Dr. Lucks likens STARs to a light switch.
“For anything to happen in biology, the ‘light’ has to be turned on,” he says. “We’re always interested in turning things on, so we found a way to engineer some really good light switches.”
Continuing the analogy, he explains that the RNA switches found in nature are unable to turn the “lights” fully on or off. Oftentimes the room is consistently dim instead of completely dark or brilliantly light. But researchers want to have a tighter control of the system. Dr. Lucks’ STAR can turn on the light, or activate a gene, 9000 times brighter than without the STAR present, providing the completely dark or light room that researchers have lacked.

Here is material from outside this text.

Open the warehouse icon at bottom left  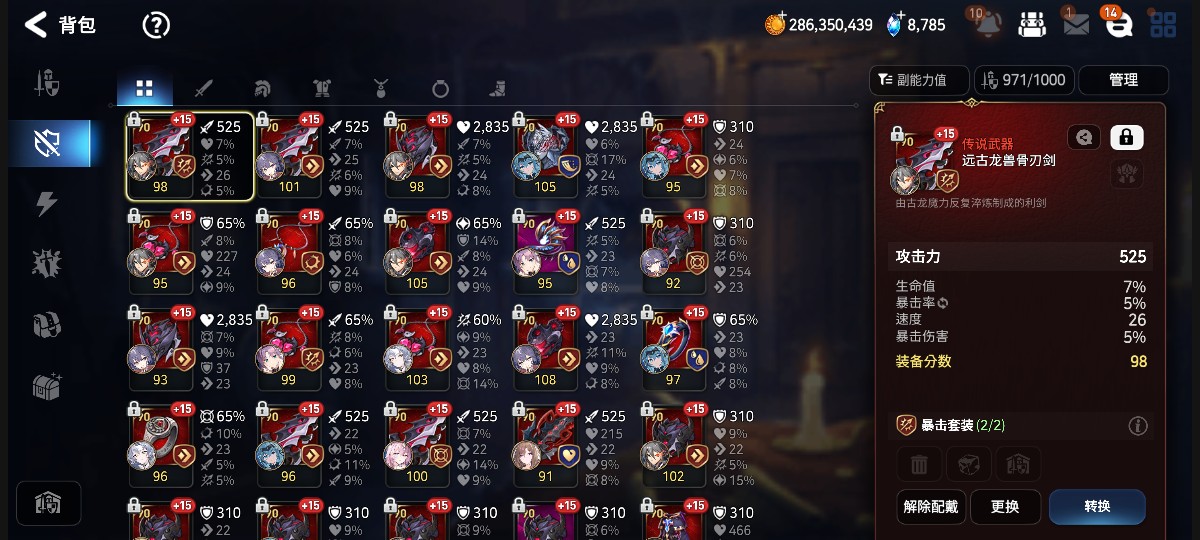pos(48,503)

“If you study a system to explore what a gene does, you want to know what it does when it’s completely on or off,” he says. “Not when the gene is there or halfway there. That’s much harder to disentangle,” adding that’s particularly true for diagnostic applications, which he plans to pursue next with his new tool. Because RNA excels at detecting other strands of RNA, STARs could be useful in diagnosing RNA viruses. To do this, Dr. Lucks’ switch could be engineered to turn on in the presence of one of these viruses.